» **Task goal**: Drop all pictures and repeat exactly the lines from the line holding "At what coordinates" through the end of the records.

[Stored data entries]
■ ■ ■ ■ ■ ■ ■
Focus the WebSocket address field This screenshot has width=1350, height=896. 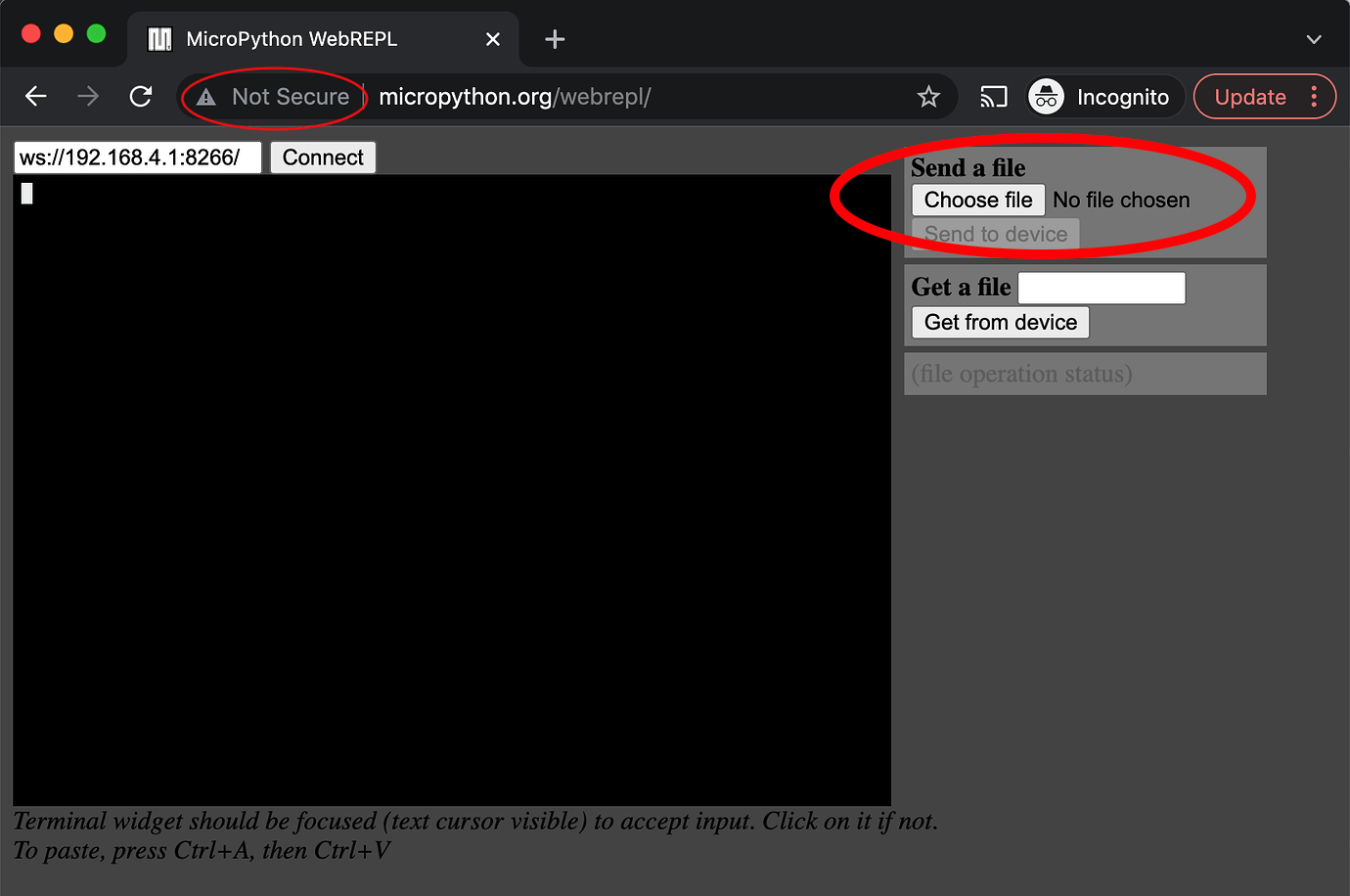tap(137, 157)
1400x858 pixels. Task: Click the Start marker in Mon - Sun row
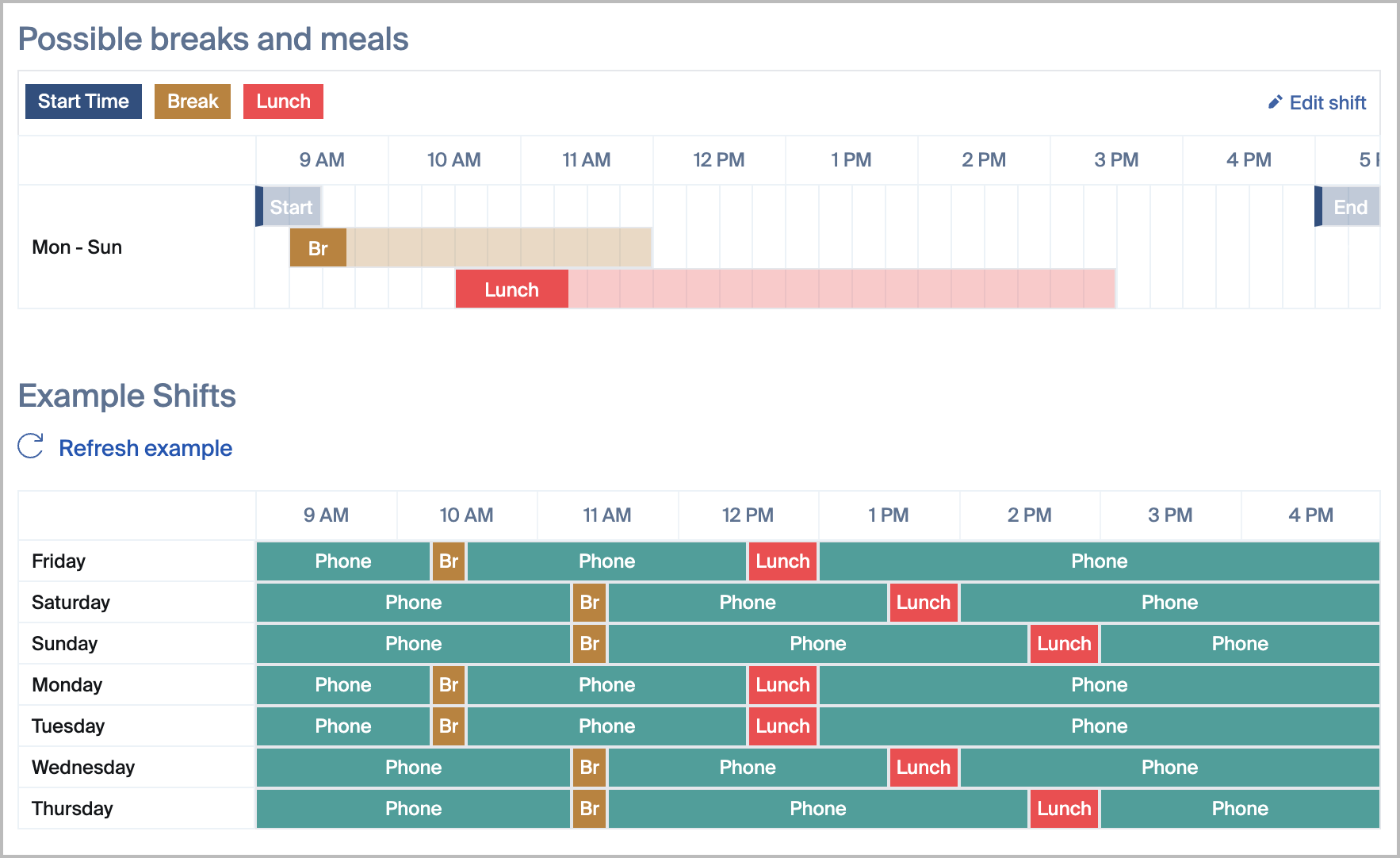(290, 207)
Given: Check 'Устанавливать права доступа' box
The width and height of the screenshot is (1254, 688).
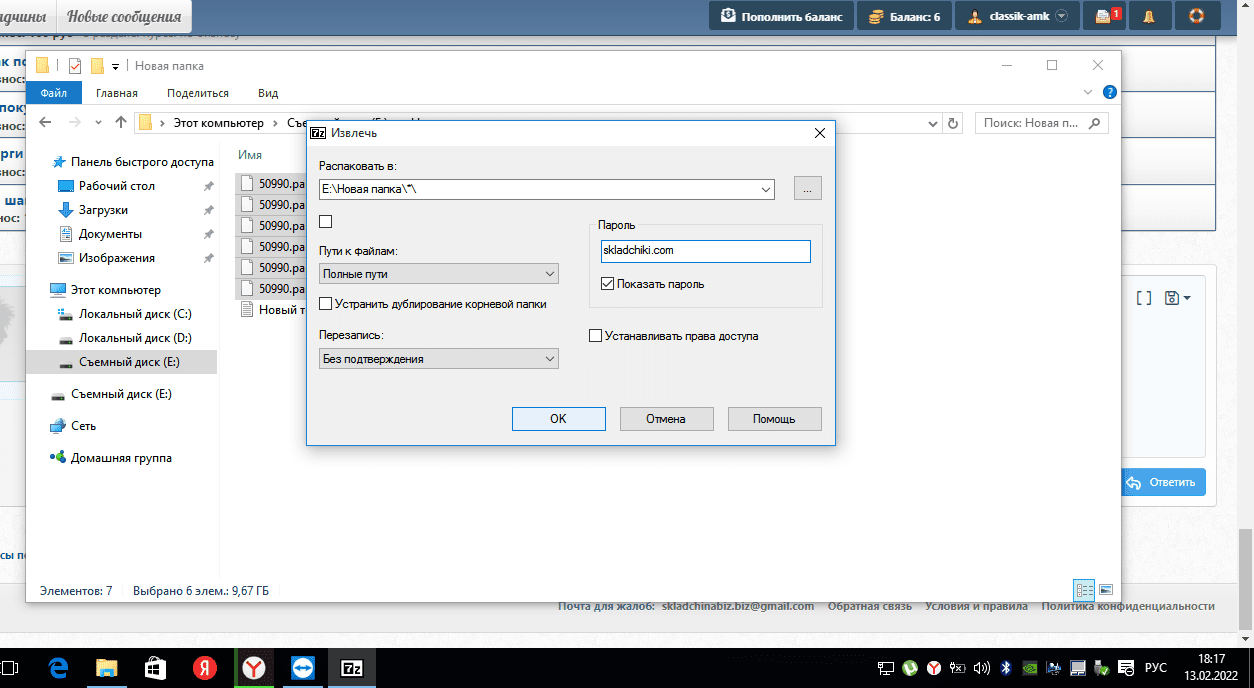Looking at the screenshot, I should (596, 336).
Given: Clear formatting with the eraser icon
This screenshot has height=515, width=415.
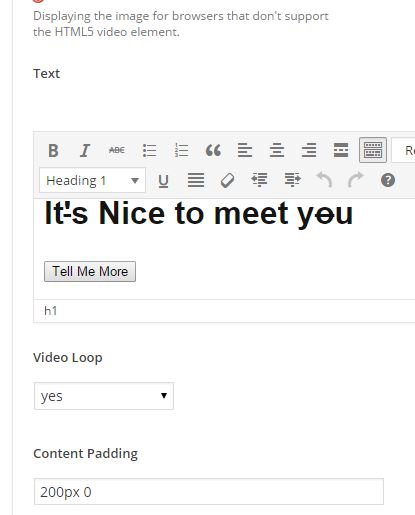Looking at the screenshot, I should (228, 181).
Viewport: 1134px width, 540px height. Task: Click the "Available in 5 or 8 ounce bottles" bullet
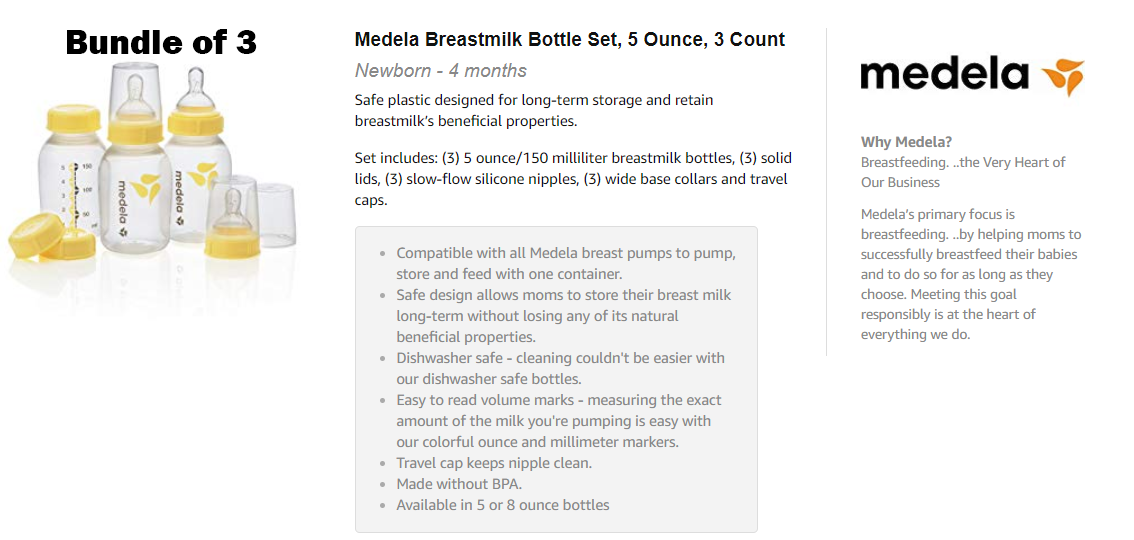(502, 505)
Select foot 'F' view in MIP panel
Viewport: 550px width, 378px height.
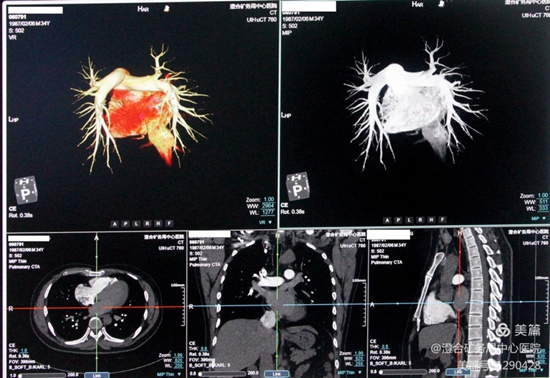point(442,220)
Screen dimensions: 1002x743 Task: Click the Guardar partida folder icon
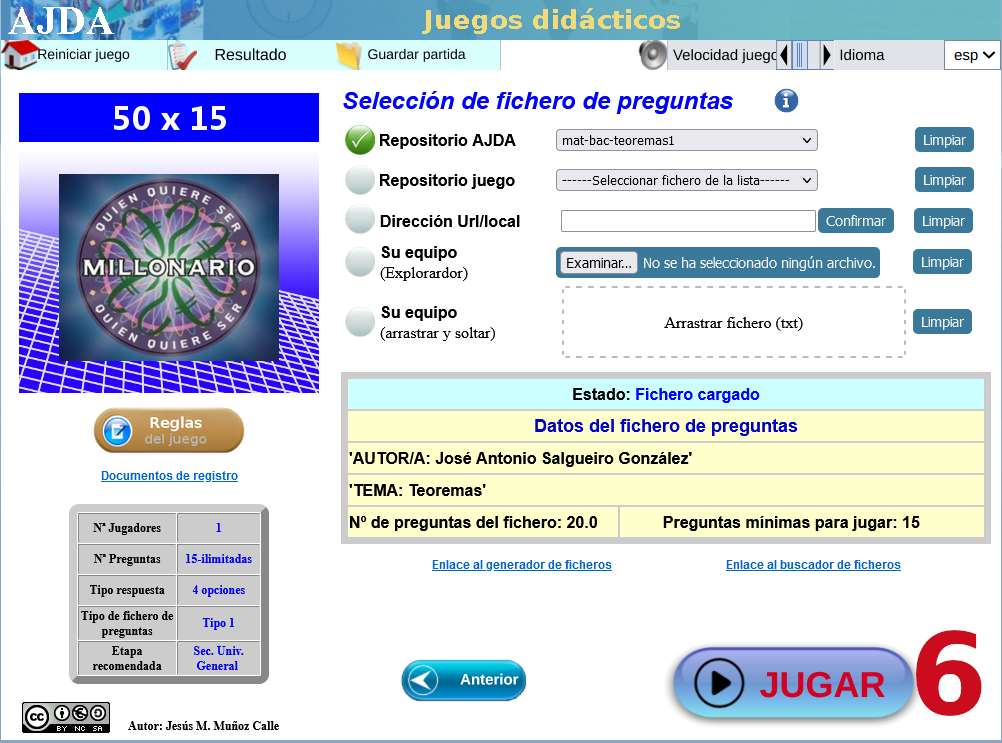point(348,55)
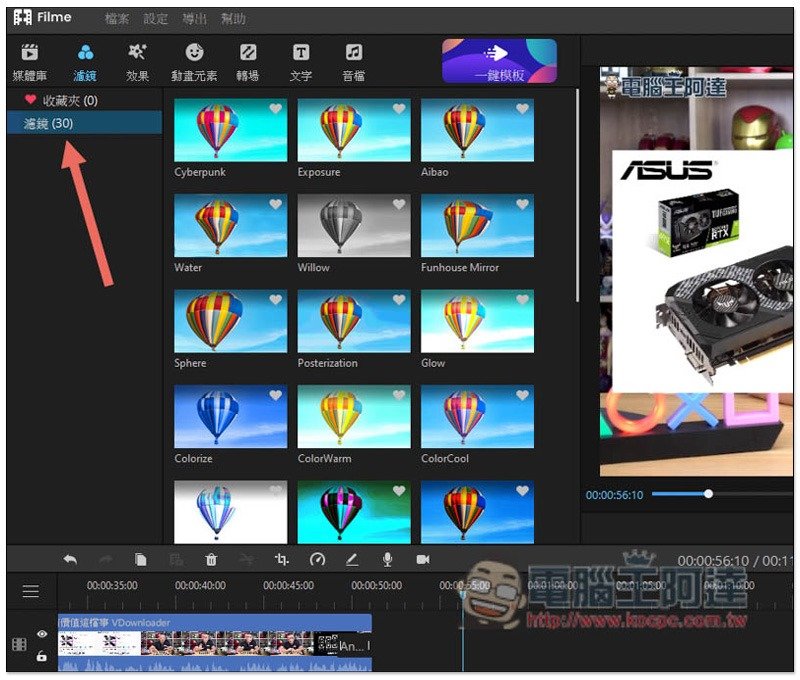Toggle the video track lock icon
This screenshot has height=680, width=800.
pyautogui.click(x=42, y=656)
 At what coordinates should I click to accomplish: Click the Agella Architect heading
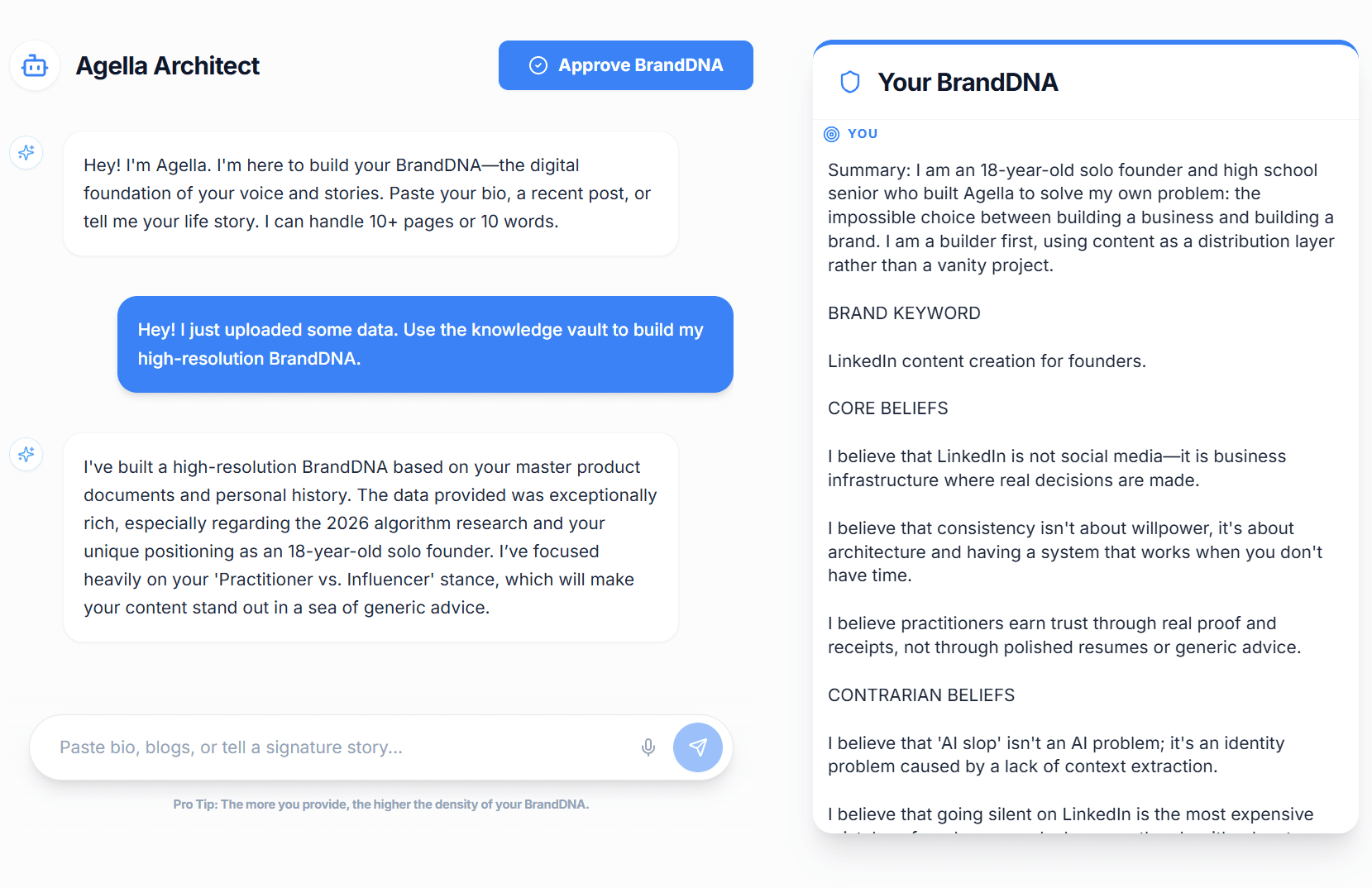[x=168, y=65]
■ ■ ■ ■ ■ ■ ■
» **Answer for the task**:
 At what coordinates should I click to accomplish: Click the Agella Architect heading
[x=168, y=65]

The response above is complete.